### TEXT BLOCK
──────────────────────────────

Cuz this is filler! Fil-lerrrrr night….on December 16, 2009 at 12:01 am
Here we see what happens when the artist, already smack in the midst of her final exams, catches the horrible head cold I suffered from last week. It’s a nasty bug that severely impairs your ability to do much more than lie around and groan, so I’m surprised she even got the little “sick day” comic done that she did. For those not in the know, Clamp is the Manga group responsible for bringing such things as Chobits and Magic Knight Rayearth into the world. I apologize profusely to our readership for my negligence in allowing her fevered brain to bring you “Manga Suzie”.
I suppose we can count our blessings it wasn’t Chibi Suzie. I’m locking her away from the art supplies until the fever passes… but we should be back on track next week, and one step closer to resolving the enigma that is Uncle Chuck.
Anyhow, this week I finally got around to a first-time viewing of the zombie genre oldster, Lucio Fulci’s “Zombie“. Or “Zombi 2″, depending what country you’re in, or what mood you’re in; because honestly, I couldn’t find any indication on IMDB that Fulci ever made a “Zombi 1″. This mystery persisted until I discovered that George Romero’s original Dawn of the Dead was released the previous year (1978) with the Italian title of Zombi, so Fulci’s movie was renamed “Zombi 2″ in a naked attempt to cash in on DotD’s success.

──────────────────────────────

### SUPPLIED MATERIAL
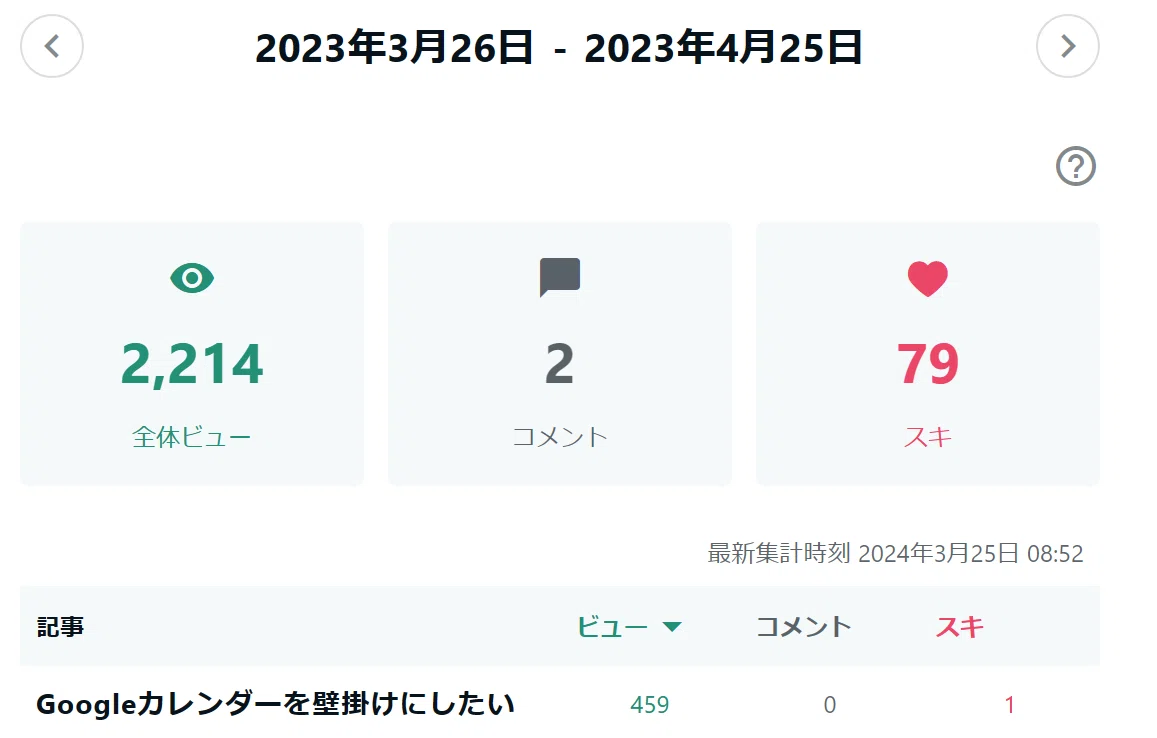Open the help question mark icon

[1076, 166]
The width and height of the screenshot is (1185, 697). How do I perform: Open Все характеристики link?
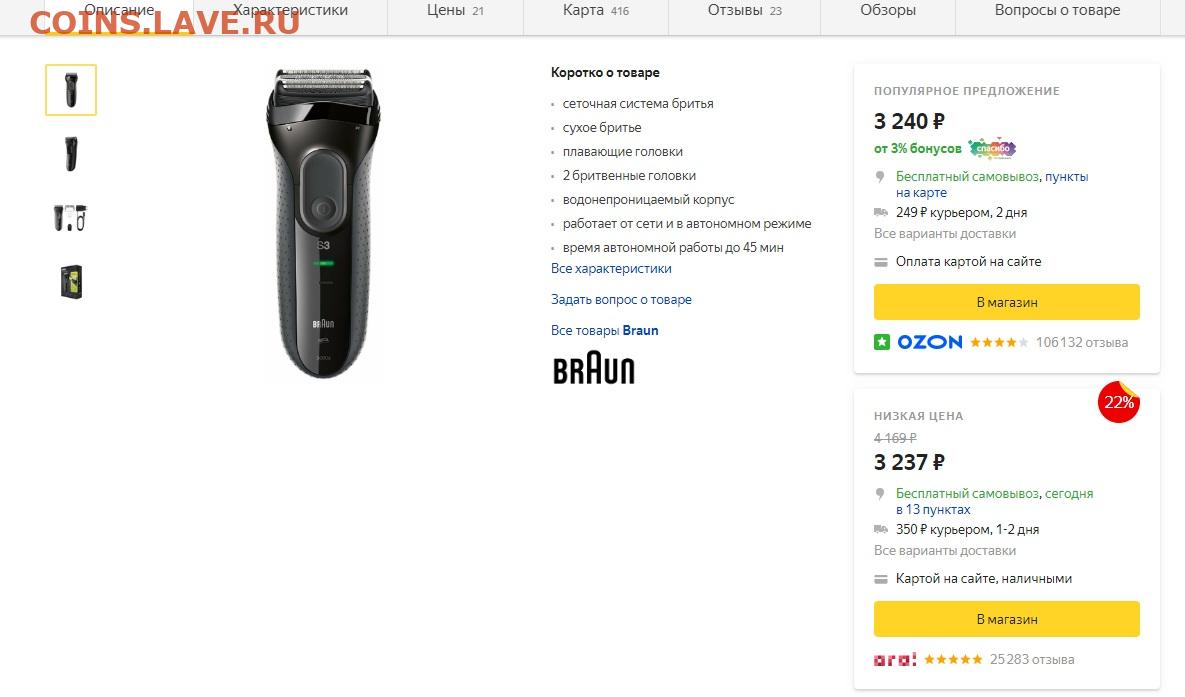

──────────────────────────────

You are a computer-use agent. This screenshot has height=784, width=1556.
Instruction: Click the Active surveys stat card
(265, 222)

──────────────────────────────

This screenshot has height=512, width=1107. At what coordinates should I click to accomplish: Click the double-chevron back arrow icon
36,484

──────────────────────────────

### EXERCISE DESCRIPTION
Reproduce the blog post above word for word, between "I suppose we" and "is Uncle Chuck.", inclusive.

### SOLUTION
I suppose we can count our blessings it wasn’t Chibi Suzie. I’m locking her away from the art supplies until the fever passes… but we should be back on track next week, and one step closer to resolving the enigma that is Uncle Chuck.